Gather-based Quantized Matrix Multiplication
mlx_gather_qmm.RdPerforms quantized matrix multiplication with optional gather operations on inputs. This is useful for combining embedding lookups with quantized linear transformations, a common pattern in transformer models.
Usage
mlx_gather_qmm(
  x,
  w,
  scales,
  biases = NULL,
  lhs_indices = NULL,
  rhs_indices = NULL,
  transpose = TRUE,
  group_size = 64L,
  bits = 4L,
  mode = "affine",
  sorted_indices = FALSE,
  device = mlx_default_device()
)Arguments
- x
- An mlx array. 
- w
- An mlx array (the quantized weight matrix) 
- scales
- An mlx array (the quantization scales) 
- biases
- An optional mlx array (biases to add). Default: NULL 
- lhs_indices
- An optional mlx array (indices for gathering from x). Default: NULL 
- rhs_indices
- An optional mlx array (indices for gathering from w). Default: NULL 
- transpose
- Whether to transpose the weight matrix. Default: TRUE 
- group_size
- The group size for quantization.

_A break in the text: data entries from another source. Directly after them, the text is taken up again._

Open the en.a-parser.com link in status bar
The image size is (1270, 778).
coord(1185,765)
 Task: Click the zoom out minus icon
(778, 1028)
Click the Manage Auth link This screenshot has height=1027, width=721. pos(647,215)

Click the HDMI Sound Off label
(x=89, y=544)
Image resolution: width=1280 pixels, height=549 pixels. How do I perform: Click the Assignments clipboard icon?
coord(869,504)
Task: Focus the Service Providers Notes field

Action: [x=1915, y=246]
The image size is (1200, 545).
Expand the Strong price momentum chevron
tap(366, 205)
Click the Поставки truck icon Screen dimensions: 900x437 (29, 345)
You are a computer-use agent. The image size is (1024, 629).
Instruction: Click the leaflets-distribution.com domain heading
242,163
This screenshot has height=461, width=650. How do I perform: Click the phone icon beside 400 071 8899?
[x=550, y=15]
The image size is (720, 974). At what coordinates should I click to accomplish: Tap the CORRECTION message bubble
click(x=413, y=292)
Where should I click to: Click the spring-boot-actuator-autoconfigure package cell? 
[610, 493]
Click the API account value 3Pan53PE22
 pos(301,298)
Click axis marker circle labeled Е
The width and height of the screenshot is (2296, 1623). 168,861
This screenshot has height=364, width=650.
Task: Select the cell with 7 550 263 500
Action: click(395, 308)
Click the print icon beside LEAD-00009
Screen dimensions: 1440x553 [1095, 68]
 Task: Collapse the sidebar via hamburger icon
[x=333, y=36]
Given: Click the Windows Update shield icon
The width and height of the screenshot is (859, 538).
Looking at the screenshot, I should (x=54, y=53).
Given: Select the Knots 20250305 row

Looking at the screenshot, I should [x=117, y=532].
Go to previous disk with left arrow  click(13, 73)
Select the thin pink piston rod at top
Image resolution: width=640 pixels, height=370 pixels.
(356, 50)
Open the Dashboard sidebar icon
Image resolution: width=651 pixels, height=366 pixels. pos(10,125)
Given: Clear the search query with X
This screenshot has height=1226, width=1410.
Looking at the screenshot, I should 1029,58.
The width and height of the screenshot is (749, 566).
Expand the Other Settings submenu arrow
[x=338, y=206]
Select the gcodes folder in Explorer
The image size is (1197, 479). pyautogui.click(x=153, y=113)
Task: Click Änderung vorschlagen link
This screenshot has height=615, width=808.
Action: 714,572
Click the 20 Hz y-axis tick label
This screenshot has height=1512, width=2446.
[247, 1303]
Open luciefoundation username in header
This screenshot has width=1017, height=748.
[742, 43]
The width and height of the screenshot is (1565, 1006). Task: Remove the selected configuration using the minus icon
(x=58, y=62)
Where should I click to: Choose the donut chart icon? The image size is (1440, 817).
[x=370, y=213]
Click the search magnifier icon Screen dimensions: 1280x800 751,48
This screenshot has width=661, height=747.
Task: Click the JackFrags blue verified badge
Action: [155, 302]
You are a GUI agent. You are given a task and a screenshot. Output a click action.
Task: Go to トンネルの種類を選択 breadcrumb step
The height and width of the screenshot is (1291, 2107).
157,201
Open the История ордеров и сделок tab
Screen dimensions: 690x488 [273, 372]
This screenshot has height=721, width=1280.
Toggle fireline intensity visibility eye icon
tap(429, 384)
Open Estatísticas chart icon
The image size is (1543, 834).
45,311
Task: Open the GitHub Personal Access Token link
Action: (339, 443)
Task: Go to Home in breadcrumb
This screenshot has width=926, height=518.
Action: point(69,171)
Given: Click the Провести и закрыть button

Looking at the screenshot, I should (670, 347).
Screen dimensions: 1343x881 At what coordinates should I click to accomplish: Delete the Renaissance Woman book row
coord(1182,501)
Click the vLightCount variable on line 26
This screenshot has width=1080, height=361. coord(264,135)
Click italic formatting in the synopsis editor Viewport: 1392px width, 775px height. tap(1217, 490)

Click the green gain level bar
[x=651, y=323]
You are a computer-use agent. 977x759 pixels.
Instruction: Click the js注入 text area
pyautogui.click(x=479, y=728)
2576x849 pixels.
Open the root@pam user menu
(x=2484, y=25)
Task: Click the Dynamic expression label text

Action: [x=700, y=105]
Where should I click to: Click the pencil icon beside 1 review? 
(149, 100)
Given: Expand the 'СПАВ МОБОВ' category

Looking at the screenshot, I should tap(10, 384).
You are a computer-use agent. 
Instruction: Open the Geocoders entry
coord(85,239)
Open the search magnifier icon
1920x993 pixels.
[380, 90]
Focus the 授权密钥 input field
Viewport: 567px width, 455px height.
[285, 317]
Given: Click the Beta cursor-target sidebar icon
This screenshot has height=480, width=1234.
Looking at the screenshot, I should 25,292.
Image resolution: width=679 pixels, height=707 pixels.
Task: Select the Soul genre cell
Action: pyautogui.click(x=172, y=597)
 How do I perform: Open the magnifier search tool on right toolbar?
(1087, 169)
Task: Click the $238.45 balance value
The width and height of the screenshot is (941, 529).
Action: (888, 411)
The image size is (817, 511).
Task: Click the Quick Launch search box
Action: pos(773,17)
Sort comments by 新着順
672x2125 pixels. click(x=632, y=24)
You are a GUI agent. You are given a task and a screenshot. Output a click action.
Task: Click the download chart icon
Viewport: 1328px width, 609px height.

Default: 64 
- bits
- The number of bits for quantization (typically 4 or 8). Default: 4 
- mode
- The quantization mode, either "affine" or "mxfp4". Default: "affine" 
- sorted_indices
- Whether the indices are sorted (enables optimizations). Default: FALSE 
- device
- Execution target: supply - "gpu",- "cpu", or an- mlx_streamcreated via- mlx_new_stream(). Default:- mlx_default_device().
Details
This function combines gather operations (indexed lookups) with quantized matrix
multiplication. When lhs_indices is provided, it performs x[lhs_indices] before
the multiplication. Similarly, rhs_indices gathers from the weight matrix.
This is particularly efficient for transformer models where you need to look up token embeddings and then apply a quantized linear transformation in one fused operation.